Re: [R] Row exclude

Avi Gross via R-help Sat, 29 Jan 2022 10:43:58 -0800


[NOTE: This is a re-send. I see it mangled multiple lines of code in sequence 
and so I shifted my temporary email sender to not use any form of rich text. 
Below would be the message I intended to send including code looking normal. As 
many other messages I create benefit from HTML, I may have to flip back and 
forth.]


There are many creative ways to solve problems and some may get you in trouble 
if you present them in class while even in some work situations, they may be 
hard for most to understand, let alone maintain and make changes.

This group is amorphous enough that we have people who want "help" who are new 
to the language, but also people who know plenty and encounter a new kind of 
problem, and of course people who want to make use of what they see as free 
labor.

Rui presented a very interesting idea and I like some aspects. But if presented 
to most people, they might have to start looking up things. 

But I admit I liked some of the ideas he uses and am adding them to my bag of 
tricks. Some were overkill for this particular requirement but that also makes 
them more general and useful.

First, was the use of locale-independent regular expressions like [[:alpha:]] 
that match any combination of [:lower:] and [:upper:] and thus are not 
restricted to ASCII characters. Since I do lots of my activities in languages 
other than English and well might include names with characters not normally 
found in English, or not even using an overlapping  alphabet, I can easily 
encounter items in the Name column that might not match [A-Za-z] but will match 
with [:alpha:].

I don't know if using [:digit:] has benefits over [0-9] and I do note there was 
no requirement to match more complex numbers than integers so no need to allow 
periods or scientific notation and so on.

(Entries for finding words and elements)
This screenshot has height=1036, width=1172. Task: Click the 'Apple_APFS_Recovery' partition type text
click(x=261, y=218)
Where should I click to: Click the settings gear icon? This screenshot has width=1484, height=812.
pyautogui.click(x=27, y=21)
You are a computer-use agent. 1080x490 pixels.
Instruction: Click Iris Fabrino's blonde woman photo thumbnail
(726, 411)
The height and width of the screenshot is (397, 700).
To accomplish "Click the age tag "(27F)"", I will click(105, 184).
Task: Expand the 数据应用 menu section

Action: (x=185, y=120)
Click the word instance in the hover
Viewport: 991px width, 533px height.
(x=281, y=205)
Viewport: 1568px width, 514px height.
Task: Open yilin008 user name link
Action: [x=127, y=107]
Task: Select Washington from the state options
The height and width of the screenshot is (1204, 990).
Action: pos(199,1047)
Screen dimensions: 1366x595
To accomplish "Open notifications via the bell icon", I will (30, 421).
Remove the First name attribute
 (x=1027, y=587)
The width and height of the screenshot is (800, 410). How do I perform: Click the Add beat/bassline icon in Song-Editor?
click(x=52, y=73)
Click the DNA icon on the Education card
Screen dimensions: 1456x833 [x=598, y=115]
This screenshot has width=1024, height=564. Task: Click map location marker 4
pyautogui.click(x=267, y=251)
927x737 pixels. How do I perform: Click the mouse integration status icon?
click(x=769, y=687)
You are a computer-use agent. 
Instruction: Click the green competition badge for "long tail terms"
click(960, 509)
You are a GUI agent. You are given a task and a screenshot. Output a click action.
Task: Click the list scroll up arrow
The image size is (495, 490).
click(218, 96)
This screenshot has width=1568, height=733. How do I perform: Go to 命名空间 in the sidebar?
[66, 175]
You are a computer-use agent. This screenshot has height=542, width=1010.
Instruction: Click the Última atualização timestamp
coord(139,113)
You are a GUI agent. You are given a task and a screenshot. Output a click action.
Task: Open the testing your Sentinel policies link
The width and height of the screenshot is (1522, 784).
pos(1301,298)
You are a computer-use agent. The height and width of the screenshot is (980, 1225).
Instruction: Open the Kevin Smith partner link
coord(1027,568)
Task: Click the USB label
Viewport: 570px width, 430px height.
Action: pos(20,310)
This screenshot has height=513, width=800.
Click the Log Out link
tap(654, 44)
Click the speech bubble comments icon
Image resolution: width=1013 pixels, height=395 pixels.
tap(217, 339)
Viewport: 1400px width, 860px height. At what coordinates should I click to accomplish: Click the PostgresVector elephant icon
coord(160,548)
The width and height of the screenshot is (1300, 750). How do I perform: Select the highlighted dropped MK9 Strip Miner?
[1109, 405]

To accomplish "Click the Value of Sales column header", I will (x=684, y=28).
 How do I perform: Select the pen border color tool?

**Your instructions:** Continue the R-help reply about matching names and digits with regular expressions, picking up after its final sentence. None of these items is needed for the work that comes next.

**Task output:**
Then there is the use of mapply. The more general version of the problem 
presented would include a data.frame with any number of columns, where a subset 
of the columns might need to be checked for conditions that vary across the 
columns but may include some broad categories of conditions that might be 
re-used. If all the conditions are regular expression matches you can build, 
then you can extend the list Rui used to have more items and also include 
expressions that always match so that some columns are effectively ignored:


   regex <- list("[[:digit:]]", "[[:alpha:]]", "[[:alpha:]]", "[.*])


So this generalizes to N columns as long as you supply exactly N patterns in 
the list, albeit mapply does recycle arguments if needed as in the simplest 
case where you want all columns checked the same way.

Rui then uses an anonymous function to pass to mapply() and that is a newish 
feature added recently to R, I think. It was perhaps meant specifically to be 
used with the new pipe symbol, but can be used anywhere but perhaps not in 
older versions of R.


   \(x, r) grepl(r, x)


I note Rui also uses grepl() which returns a logical vector. I will show my 
first attempt at the end where I used grep() to return index numbers of matches 
instead. For this context, though, he made use of the fact that mapply in this 
case returns a matrix of type logical:

i <- mapply(\(x, r) grepl(r, x), dat1, regex)

> i

      Name   Age Weight
[1,] FALSE FALSE   TRUE
[2,] FALSE FALSE  FALSE
[3,] FALSE FALSE  FALSE
[4,] FALSE  TRUE  FALSE
[5,] FALSE FALSE  FALSE
[6,]  TRUE FALSE  FALSE

And since R treats TRUE as 1 and FALSE as 0, then summing the rows gives you a 
small integer between 0 and the number of columns, inclusive, and only rows 
with no TRUE in them are wanted for this purpose:


dat1[rowSums(i) == 0L, ]

All I all, nicely done, but not trivial to read without comments, LOL!

And, yes, it could be made even more obscure as a one-liner.

My first attempt was a bit more focused on the specific needs described. I am 
not sure how the HTML destroyer in this mailing list might wreck it, but I made 
it a two-statement version that is formatted on multiple lines. An explanation 
first.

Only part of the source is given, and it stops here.